Copy every line below that has the word "will" in it.

_Pixel coordinate grounding data_.
[Start of Attachment]
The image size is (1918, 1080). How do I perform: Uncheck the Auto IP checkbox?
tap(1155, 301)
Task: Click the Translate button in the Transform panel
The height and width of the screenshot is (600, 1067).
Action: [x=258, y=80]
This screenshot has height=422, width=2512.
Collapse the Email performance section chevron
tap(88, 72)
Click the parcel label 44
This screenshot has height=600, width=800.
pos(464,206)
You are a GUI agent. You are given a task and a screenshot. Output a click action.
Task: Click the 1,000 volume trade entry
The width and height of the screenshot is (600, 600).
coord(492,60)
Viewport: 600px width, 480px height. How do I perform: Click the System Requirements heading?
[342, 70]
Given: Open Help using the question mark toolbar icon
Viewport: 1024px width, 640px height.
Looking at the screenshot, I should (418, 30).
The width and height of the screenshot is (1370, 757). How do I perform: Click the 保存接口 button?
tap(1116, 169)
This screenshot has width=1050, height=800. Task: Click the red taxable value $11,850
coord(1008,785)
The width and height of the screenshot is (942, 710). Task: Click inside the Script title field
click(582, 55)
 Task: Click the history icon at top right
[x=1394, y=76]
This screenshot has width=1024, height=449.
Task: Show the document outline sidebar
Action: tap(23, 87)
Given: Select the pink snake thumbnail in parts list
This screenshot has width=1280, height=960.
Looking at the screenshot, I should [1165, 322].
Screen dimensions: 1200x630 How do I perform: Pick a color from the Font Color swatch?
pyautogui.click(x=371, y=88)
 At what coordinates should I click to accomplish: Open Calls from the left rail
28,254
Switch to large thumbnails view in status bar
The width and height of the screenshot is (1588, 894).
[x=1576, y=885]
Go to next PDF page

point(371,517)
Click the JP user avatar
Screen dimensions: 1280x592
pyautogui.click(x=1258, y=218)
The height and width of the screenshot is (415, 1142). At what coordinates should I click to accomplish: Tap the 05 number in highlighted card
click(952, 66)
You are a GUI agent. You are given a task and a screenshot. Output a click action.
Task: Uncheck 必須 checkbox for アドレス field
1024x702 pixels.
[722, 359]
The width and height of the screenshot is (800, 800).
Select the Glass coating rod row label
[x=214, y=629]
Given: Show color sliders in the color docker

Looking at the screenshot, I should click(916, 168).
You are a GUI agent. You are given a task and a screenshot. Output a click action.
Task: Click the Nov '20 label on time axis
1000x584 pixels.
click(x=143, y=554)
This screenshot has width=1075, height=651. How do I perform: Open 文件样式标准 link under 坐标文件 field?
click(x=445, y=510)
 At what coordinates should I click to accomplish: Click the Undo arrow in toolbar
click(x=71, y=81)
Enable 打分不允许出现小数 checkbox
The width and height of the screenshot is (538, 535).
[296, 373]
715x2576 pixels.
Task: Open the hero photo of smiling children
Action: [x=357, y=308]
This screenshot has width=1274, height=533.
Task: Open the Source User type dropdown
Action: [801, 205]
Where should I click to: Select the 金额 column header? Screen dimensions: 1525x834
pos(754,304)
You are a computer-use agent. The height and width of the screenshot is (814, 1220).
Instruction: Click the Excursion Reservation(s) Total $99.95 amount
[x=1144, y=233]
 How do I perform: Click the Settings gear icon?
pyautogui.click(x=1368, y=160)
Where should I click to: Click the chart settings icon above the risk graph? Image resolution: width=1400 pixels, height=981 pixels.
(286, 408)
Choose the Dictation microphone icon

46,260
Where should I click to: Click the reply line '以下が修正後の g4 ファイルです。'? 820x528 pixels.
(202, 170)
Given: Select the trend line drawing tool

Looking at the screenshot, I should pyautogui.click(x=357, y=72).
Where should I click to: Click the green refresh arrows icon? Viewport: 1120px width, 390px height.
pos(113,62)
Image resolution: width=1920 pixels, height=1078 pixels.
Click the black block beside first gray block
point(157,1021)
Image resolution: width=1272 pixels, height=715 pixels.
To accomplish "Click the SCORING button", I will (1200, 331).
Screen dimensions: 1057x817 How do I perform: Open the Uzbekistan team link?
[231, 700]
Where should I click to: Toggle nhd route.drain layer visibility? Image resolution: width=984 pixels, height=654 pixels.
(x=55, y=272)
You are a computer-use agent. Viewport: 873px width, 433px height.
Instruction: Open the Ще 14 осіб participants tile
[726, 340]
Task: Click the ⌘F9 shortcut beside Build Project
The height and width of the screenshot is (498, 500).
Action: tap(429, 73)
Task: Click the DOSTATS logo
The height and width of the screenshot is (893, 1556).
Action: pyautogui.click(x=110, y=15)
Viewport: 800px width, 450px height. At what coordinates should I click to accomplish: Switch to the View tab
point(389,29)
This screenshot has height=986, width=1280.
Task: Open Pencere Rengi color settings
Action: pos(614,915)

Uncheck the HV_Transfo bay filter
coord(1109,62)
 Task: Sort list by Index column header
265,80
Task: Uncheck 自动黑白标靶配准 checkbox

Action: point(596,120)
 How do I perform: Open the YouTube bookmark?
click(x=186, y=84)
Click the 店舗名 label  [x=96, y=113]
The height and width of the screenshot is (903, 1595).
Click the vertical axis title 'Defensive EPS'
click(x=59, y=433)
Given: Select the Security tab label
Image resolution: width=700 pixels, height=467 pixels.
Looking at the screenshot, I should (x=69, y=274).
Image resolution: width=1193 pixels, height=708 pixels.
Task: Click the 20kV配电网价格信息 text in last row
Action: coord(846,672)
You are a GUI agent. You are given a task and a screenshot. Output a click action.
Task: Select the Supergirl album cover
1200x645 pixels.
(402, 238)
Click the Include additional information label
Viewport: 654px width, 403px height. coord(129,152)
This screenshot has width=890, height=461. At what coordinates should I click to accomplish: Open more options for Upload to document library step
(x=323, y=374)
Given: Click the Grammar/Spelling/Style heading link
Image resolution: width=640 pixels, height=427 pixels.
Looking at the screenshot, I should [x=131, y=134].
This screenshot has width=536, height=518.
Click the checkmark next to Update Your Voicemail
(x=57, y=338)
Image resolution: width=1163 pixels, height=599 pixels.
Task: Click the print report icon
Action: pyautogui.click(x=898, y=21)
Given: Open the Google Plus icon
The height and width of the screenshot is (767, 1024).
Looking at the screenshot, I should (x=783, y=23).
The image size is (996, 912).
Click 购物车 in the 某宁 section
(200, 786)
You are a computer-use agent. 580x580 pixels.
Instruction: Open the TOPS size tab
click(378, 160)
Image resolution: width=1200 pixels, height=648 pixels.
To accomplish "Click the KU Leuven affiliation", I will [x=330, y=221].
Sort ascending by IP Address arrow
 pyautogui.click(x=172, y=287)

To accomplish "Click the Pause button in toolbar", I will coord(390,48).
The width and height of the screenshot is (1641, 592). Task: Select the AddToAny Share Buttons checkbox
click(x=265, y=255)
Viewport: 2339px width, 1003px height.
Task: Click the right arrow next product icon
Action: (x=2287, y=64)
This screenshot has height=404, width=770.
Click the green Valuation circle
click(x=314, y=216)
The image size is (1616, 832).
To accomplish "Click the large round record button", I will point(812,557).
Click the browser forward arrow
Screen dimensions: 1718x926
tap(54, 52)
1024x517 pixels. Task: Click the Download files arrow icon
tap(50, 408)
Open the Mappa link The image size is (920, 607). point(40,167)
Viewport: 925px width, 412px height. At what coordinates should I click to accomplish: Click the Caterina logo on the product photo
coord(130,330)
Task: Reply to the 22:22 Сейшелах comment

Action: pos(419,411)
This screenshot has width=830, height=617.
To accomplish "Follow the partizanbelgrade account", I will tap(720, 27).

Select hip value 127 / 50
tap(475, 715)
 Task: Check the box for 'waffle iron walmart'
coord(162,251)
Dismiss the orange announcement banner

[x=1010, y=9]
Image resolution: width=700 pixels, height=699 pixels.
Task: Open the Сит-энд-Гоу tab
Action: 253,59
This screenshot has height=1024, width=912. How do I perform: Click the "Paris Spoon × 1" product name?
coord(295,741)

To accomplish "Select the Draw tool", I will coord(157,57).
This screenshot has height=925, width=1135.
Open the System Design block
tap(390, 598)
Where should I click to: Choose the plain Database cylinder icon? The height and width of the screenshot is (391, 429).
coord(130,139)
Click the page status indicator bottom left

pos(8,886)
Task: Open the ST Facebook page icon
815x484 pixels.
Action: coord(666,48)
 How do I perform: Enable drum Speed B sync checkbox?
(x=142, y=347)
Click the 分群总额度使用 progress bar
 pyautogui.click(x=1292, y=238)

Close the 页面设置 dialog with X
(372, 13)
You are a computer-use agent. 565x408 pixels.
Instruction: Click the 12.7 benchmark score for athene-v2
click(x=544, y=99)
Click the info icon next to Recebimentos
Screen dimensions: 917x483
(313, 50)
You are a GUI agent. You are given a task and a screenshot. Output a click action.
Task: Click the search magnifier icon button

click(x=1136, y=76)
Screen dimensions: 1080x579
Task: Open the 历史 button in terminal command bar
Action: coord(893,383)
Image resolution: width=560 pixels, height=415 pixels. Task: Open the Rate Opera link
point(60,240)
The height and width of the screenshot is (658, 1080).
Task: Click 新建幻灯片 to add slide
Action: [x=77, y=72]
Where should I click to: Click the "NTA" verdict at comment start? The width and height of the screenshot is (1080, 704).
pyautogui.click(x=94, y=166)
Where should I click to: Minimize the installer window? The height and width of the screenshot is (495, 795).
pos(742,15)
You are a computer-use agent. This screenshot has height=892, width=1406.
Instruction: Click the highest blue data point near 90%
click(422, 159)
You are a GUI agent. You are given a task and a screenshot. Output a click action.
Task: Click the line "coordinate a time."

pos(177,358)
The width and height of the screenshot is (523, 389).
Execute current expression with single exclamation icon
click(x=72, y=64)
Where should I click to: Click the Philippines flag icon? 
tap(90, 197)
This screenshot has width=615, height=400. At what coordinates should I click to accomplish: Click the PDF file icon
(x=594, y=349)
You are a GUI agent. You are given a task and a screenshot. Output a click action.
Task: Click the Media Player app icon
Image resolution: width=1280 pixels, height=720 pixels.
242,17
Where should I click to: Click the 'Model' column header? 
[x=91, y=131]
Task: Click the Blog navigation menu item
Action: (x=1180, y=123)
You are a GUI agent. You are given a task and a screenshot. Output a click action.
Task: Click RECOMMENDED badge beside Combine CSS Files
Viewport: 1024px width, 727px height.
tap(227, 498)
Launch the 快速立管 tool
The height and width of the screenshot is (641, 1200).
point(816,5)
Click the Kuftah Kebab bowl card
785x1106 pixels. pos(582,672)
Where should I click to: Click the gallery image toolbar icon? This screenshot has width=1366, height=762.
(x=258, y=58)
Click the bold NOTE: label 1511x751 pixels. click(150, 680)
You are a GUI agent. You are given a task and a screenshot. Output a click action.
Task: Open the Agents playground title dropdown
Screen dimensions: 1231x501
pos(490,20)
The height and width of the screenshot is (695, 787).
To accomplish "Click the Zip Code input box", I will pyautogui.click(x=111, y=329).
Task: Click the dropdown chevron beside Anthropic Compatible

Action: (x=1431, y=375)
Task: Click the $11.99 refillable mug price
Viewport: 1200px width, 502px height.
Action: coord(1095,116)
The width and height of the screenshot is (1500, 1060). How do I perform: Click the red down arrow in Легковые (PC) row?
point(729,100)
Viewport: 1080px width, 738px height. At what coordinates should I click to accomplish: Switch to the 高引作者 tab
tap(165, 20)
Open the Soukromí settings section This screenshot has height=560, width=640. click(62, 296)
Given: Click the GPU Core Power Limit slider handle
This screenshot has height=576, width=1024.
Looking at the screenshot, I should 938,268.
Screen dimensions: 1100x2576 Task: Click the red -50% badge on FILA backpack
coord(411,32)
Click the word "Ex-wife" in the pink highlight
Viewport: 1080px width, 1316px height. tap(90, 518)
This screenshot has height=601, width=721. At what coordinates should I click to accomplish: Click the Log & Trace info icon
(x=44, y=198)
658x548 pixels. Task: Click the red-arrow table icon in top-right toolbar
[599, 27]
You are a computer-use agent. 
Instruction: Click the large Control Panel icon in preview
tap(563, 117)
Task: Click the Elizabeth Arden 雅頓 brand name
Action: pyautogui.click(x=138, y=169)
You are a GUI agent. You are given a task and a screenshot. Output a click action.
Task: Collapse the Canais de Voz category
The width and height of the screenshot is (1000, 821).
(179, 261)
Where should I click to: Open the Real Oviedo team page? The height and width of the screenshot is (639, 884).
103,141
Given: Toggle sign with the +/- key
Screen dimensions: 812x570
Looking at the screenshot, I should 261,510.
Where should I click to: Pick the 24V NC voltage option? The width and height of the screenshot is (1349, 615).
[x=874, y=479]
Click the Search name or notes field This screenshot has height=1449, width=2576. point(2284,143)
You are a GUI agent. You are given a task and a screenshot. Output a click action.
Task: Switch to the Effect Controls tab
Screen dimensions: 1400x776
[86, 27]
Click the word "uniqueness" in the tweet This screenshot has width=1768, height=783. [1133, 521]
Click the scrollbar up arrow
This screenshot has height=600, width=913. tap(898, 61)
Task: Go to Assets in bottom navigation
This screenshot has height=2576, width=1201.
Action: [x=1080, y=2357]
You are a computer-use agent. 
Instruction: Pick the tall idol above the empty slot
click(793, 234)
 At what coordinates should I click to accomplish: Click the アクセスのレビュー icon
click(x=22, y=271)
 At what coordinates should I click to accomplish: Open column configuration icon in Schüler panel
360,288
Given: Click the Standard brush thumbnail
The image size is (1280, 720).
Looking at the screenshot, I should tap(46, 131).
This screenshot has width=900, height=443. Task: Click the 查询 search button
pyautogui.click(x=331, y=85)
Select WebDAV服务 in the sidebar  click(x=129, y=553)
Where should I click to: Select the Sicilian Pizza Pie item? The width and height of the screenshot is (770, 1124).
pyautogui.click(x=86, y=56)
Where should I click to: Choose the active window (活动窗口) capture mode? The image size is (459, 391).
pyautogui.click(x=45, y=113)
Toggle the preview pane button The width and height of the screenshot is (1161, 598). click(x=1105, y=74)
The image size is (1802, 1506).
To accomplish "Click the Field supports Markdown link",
[End of Attachment]
_Task solution_.
To accomplish "Click the SCORING button", I will (1200, 331).
To accomplish "Click the KU Leuven affiliation", I will [x=330, y=221].
To accomplish "Click the Pause button in toolbar", I will coord(390,48).
To accomplish "Click the large round record button", I will point(812,557).
To accomplish "Follow the partizanbelgrade account", I will tap(720, 27).
To accomplish "Select the Draw tool", I will coord(157,57).
To accomplish "Click the Zip Code input box", I will pyautogui.click(x=111, y=329).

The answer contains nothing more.